Essas novas capacidades das ICCs representam a próxima geração de estimulação cerebral profunda, um tratamento que envolve a implantação de eletrodos em áreas do cérebro para ajudar pessoas com distúrbios do movimento.

“Essas tecnologias já existem há algum tempo. A estimulação cerebral profunda tem sido usada para ajudar centenas de milhares de pessoas com doença de Parkinson desde a década de 1990”, explica Gallego.

Cirurgia cerebral para todos?

Por enquanto, as ICCs como a Utah Array estão sendo usadas apenas em casos especiais como o de Copeland, e a tecnologia da Neuralink foi testada apenas em animais.

“Todas as aplicações clínicas das ICCs ainda estão em fase de pesquisa e ainda não foram implementadas na prática clínica”, destaca Valle.

A Neuralink tentou obter a aprovação dos reguladores federais de medicamentos dos EUA para testar sua tecnologia em humanos no ano passado, mas sofreu um golpe quando as autoridades rejeitaram o pedido, citando grandes preocupações de segurança.

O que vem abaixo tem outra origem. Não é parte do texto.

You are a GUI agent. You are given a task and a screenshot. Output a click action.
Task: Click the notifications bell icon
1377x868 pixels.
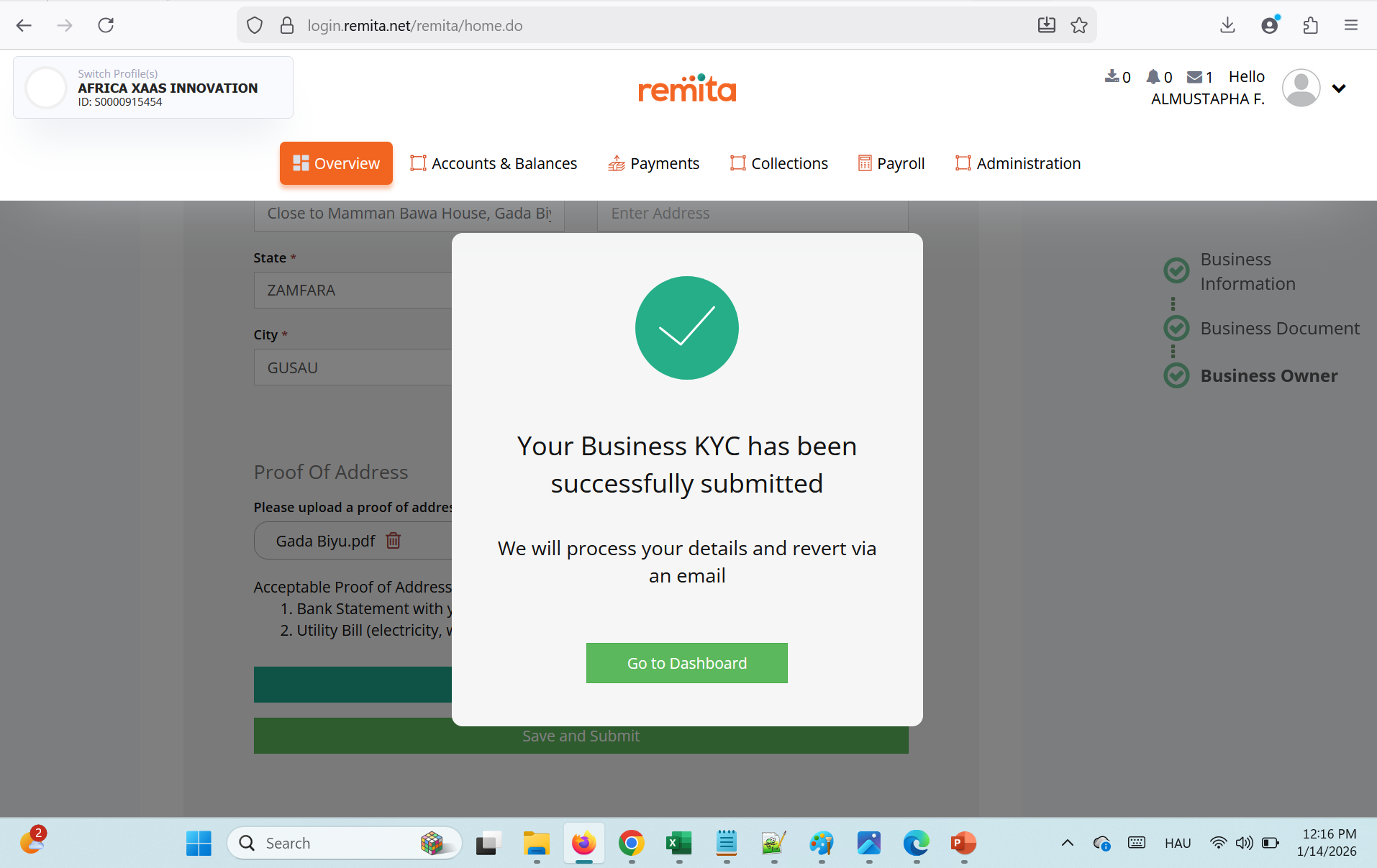tap(1153, 77)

O dispositivo consiste em 96 pequenas sondas flexíveis que devem ser inseridas individualmente no cérebro.

Cirurgia cerebral não é brincadeira. Mesmo que o procedimento invasivo necessário para conectar uma ICC ao cérebro corra bem, o potencial de infecção ou “rejeição” imunológica do dispositivo permanece por muito tempo após o implante.

A empresa de Musk segue em busca de permissão para conduzir testes clínicos em humanos ainda neste ano.

O nascimento da neuroética

Em longo prazo, disse Valle, as ICCs levantam “uma variedade de preocupações éticas” que precisarão ser consideradas cuidadosamente por pesquisadores, empresas, agências financiadoras, reguladores e pelos próprios usuários.

A tecnologia está dando origem a um novo campo de investigação moral: a neuroética. É aqui que as discussões se tornam mais ficção científica.

“Por exemplo, quais são as consequências das violações de privacidade quando os dados em questão se relacionam com os pensamentos das pessoas? Como podemos garantir que a falta de acesso não exacerbe a desigualdade social? O que acontece quando essa informação pode ser inserida diretamente no cérebro?”, pontua Valle.

Afinal, é papel da ficção científica nos preparar para o que pode vir no futuro.

Advertências sobre vigilância e controle tecnológico estavam presentes nos romances do início do século 20, como Admirável Mundo Novo (Aldous Huxley, 1932) e 1984 (George Orwell, 1949). Nós os ouvimos?